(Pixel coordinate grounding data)

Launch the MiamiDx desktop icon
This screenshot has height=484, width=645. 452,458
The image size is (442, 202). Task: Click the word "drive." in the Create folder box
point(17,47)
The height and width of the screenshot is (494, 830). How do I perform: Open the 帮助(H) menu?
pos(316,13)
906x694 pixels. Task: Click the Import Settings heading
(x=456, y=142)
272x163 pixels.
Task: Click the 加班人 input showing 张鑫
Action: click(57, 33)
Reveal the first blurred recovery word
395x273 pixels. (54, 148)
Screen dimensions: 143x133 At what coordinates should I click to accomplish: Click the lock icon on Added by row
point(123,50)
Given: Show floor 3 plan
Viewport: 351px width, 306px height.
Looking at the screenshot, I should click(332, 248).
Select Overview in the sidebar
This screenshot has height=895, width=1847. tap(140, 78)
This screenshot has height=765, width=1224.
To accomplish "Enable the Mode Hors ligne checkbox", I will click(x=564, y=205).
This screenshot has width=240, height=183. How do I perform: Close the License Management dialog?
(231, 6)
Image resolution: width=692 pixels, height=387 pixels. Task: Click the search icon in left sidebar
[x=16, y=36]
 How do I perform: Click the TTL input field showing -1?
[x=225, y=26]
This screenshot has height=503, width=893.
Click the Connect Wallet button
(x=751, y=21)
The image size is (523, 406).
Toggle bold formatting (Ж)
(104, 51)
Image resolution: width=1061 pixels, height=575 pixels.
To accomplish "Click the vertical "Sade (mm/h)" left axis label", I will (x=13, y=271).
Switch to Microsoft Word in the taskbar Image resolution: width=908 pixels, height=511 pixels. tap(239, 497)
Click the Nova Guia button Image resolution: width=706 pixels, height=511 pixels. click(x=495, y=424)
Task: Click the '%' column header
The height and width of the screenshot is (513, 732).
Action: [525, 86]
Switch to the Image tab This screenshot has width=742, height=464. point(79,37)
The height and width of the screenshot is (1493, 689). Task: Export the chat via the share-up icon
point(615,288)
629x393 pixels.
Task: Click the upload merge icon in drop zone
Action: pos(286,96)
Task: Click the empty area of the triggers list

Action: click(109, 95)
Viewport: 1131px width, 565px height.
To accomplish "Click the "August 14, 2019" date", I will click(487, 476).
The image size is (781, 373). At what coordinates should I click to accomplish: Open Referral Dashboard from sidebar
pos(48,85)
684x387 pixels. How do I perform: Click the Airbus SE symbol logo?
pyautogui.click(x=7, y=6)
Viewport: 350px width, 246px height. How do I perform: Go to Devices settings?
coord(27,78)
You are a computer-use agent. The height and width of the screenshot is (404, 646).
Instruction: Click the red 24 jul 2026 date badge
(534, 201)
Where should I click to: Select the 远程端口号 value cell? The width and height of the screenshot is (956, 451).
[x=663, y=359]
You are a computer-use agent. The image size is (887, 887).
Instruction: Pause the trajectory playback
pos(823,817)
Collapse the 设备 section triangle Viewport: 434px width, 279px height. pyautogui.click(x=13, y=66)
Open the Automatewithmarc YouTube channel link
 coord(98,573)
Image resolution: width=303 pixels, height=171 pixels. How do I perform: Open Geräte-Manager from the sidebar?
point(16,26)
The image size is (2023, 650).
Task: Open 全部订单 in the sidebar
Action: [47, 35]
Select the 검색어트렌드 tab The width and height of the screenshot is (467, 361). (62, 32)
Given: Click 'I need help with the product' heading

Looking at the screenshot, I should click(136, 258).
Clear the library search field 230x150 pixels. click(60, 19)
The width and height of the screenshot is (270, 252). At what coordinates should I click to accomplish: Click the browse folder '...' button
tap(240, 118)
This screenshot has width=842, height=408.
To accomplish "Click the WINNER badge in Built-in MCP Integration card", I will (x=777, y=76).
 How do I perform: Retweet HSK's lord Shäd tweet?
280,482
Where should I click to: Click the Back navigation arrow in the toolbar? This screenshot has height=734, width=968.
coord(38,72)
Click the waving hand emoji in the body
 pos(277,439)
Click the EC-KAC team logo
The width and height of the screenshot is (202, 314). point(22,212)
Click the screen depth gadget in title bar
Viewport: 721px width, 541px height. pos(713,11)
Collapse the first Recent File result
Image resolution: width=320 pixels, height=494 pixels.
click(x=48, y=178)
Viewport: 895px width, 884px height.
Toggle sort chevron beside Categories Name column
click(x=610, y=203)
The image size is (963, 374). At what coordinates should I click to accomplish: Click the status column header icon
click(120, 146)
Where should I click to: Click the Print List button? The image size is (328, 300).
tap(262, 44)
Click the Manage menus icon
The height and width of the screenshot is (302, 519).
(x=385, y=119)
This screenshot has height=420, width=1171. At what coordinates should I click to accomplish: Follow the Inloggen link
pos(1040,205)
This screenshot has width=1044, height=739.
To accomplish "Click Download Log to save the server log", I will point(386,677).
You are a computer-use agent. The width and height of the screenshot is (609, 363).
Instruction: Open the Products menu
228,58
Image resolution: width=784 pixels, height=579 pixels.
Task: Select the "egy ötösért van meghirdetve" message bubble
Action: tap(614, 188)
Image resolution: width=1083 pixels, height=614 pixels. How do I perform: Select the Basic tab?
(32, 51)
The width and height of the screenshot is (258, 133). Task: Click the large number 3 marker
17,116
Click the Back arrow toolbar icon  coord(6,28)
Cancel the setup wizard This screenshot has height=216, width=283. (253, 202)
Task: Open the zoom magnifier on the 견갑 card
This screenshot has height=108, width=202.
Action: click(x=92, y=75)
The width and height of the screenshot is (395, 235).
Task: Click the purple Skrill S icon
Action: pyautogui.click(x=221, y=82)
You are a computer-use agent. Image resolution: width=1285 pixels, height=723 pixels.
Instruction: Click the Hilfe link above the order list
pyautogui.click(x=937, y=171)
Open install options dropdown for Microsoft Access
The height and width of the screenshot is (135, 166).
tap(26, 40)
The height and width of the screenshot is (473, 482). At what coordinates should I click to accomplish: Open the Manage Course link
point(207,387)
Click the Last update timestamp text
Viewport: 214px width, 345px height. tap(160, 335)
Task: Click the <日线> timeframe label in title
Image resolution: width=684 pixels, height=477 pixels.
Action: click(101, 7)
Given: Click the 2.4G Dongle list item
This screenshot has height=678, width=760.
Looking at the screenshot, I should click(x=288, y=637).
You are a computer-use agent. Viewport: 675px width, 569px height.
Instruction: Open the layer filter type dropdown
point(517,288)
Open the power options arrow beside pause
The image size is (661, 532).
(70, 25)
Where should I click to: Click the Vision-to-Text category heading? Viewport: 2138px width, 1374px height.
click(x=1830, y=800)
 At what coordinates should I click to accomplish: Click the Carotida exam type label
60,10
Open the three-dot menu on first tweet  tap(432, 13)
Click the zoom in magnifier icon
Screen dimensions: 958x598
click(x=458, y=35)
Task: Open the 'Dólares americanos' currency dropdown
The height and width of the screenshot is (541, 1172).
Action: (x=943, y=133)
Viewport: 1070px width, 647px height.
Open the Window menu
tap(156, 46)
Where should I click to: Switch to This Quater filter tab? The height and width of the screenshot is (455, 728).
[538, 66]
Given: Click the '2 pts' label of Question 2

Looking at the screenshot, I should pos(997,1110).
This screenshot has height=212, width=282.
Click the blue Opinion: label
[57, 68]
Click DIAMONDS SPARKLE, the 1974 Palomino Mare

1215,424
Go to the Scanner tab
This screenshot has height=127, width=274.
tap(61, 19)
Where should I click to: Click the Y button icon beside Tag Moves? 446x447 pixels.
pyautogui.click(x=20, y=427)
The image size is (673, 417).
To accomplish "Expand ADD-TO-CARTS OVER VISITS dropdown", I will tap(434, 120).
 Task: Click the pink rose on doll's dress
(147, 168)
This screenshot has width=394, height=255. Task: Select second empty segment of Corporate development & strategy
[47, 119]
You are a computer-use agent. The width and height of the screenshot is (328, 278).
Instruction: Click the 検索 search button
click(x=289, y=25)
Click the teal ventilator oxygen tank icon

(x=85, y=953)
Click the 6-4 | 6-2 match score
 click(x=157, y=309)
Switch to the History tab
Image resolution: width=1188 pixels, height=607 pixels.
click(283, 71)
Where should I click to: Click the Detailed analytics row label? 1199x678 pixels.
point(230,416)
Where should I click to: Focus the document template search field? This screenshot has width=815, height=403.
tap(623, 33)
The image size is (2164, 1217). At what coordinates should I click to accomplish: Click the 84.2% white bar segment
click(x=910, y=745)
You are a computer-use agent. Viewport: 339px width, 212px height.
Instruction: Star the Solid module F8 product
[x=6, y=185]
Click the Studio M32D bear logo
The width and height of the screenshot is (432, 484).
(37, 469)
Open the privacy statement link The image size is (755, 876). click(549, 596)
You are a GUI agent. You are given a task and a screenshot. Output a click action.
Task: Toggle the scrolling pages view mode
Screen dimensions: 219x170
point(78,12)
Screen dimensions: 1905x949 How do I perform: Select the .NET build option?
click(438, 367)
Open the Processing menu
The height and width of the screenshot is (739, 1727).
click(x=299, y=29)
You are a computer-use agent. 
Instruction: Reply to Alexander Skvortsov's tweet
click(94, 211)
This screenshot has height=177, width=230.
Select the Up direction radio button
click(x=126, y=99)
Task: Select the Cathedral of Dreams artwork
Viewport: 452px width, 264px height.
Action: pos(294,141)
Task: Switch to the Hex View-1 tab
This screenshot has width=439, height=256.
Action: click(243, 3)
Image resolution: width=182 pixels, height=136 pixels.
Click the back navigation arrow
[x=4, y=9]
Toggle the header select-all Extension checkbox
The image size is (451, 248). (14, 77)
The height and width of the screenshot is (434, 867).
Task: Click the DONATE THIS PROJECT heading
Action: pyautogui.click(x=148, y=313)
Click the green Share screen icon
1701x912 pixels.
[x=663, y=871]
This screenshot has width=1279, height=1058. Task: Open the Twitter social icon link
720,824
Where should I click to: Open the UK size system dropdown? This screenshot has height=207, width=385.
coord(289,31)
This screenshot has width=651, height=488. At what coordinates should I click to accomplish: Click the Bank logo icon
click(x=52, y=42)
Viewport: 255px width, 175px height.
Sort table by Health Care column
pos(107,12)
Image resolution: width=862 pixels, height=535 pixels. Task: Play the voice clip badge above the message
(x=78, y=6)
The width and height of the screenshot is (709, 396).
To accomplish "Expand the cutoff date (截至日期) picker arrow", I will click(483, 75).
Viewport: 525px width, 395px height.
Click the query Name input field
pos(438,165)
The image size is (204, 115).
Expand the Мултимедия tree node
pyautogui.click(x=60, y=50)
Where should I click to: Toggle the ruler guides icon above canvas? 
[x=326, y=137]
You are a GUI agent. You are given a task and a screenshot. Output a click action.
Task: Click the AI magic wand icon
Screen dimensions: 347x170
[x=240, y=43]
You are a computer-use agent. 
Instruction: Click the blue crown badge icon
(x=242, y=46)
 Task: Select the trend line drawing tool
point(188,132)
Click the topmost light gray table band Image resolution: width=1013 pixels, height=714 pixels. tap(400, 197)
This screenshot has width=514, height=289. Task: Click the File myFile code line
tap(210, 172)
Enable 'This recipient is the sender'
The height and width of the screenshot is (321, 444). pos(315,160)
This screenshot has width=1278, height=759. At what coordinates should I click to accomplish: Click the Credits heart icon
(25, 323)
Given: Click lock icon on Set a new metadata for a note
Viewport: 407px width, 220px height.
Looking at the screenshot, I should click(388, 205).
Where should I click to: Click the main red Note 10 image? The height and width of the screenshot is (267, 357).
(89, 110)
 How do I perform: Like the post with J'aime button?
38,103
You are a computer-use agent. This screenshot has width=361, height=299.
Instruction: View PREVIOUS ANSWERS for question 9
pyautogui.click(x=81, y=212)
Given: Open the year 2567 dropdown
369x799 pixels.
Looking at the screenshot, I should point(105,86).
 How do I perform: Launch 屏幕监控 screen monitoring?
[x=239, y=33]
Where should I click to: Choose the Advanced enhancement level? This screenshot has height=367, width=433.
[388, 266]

[Task to carry out]
The lines to copy are those in the records above containing the word "will".

[Response]
To accomplish "Enable the Mode Hors ligne checkbox", I will click(x=564, y=205).
To accomplish "Click the vertical "Sade (mm/h)" left axis label", I will (x=13, y=271).
To accomplish "Click the "August 14, 2019" date", I will click(487, 476).
To accomplish "Click the WINNER badge in Built-in MCP Integration card", I will (x=777, y=76).
To accomplish "Click Download Log to save the server log", I will point(386,677).
To accomplish "Expand ADD-TO-CARTS OVER VISITS dropdown", I will tap(434, 120).
To accomplish "Expand the cutoff date (截至日期) picker arrow", I will click(483, 75).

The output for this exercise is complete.